Ask HN: Who is responsible for fending off DoS attacks? - ebun

Posterous, who uses Rackspace for hosting, was recently the target of a DoS attack. I got an email from them stating that they were addressing it and also offered some workarounds.<p>In a situation like this, who is responsible for fixing/addressing/getting sites back up? I'd imagine it would be the host but I'm curious as to the work done by Posterous.
======
DanBlake
That depends on the scope and size of the attack.

If the attack is small, which the vast majority of attacks are, (either in
bandwidth, packets per second, or both) then the responsibility is on the
dedicated server owner to fix it via a software fix. (iptables with perl
scripts to ban offending ips, etc..). If you have a managed host, they will
obviously help with that.

If the attack is larger than that, but still not epic (say, 2gbps attack) then
the responsibility is on the host/datacenter, who will most likely null route
your server. What that means, is they will tell their upstream providers not
to send any more traffic to your IP address and NOBODY will be able to access
your site. This is done until the attack ends. If they dont null route your
server, they will attempt to filter the traffic coming in themselves through a
in house solution.

If the attack is of epic scale, it becomes less of a issue for the datacenter
you are hosted in and more of a issue for the upstream providers to filter it
on their end. A average datacenter can only do so much when 50gbps is coming
in when they normally only see 10.

------
lsc
the hosting company is the only one /able/ to respond, (well, depending on the
attack type. the nastier attack types fill your pipe and/or overwhelm your
router's pps capacity... your upstream is the only one who /can/ address
that.)

however, standard practice in the hosting industry is to disconnect the
target, temporarily or permanently.

the thing is, cleaning up this shit gets expensive fast.

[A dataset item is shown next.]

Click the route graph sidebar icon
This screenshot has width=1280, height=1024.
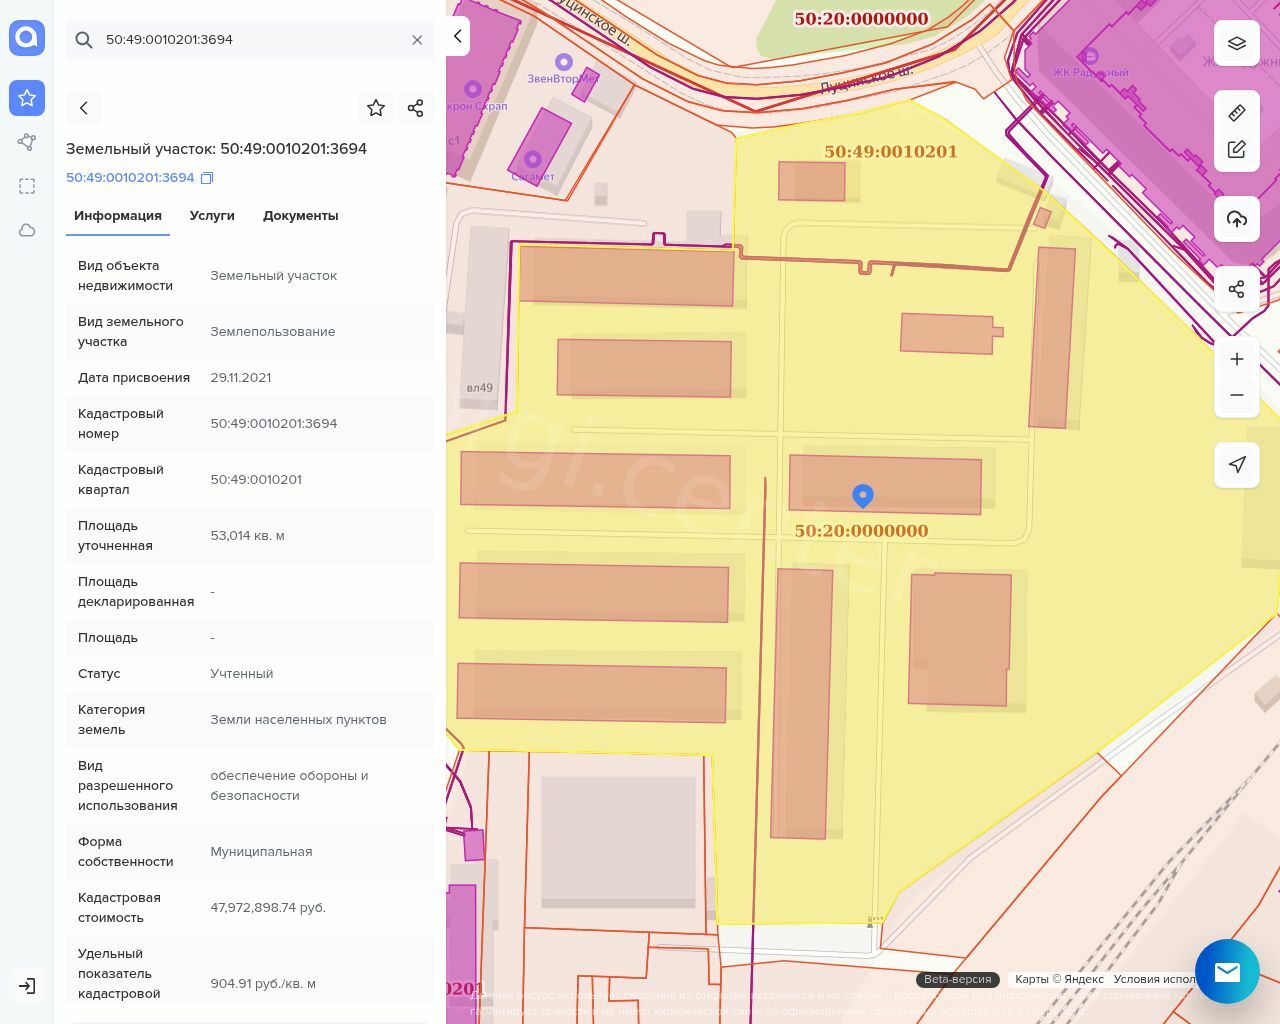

And there is plenty
of 'splash damage' to your fellow customers.

I was taken out a few months back by a DDos. Fourteen thousand dollars in SLA
credits I paid out. The customer? was paying me one hundred fifty a month, and
this was the second time he got hit with a major attack. I asked him to leave
or help me pay for the damage. Obviously, he picked the former option.

but yeah. my upstreams wanted me to get rid of the guy after the first attack.
'finishing the job' really is standard practice, if the attack is sufficiently
large.

Personally, I think this fact is one of the reasons why the problem isn't
going away. Service providers, the only people who /can/ do anything about it,
well, they can spend a whole lot of time and effort tracking down the source
(being as most DDos traffic is spoofed, this is quite difficult) or
alternately, we can just take the target offline.

the economics of the situation are all wrong... but I don't know how to fix
it.

------
byoung2
It has to be a combined effort. The hosting company is like the fire
department - when your house is on fire they come through with axes and hoses
because their focus is saving lives, not property. When your site is being
attacked, the hosting company focuses on stopping the attack, but you'll end
up fixing a lot of security holes and patching code afterwards.

For example, when I worked at Internet Brands, when several of our sites were
attacked last year, our hosting company installed a Palo Alto firewall in
front of our load balancer. It stopped the attacks overnight, but some sites
became unbearably slow or unresponsive. It turns out that it was blocking some
legitimate traffic (e.g. requests for RSS feeds for vBulletin forums, curl API
requests). We had to go through hundreds of sites to look for things like this
to patch.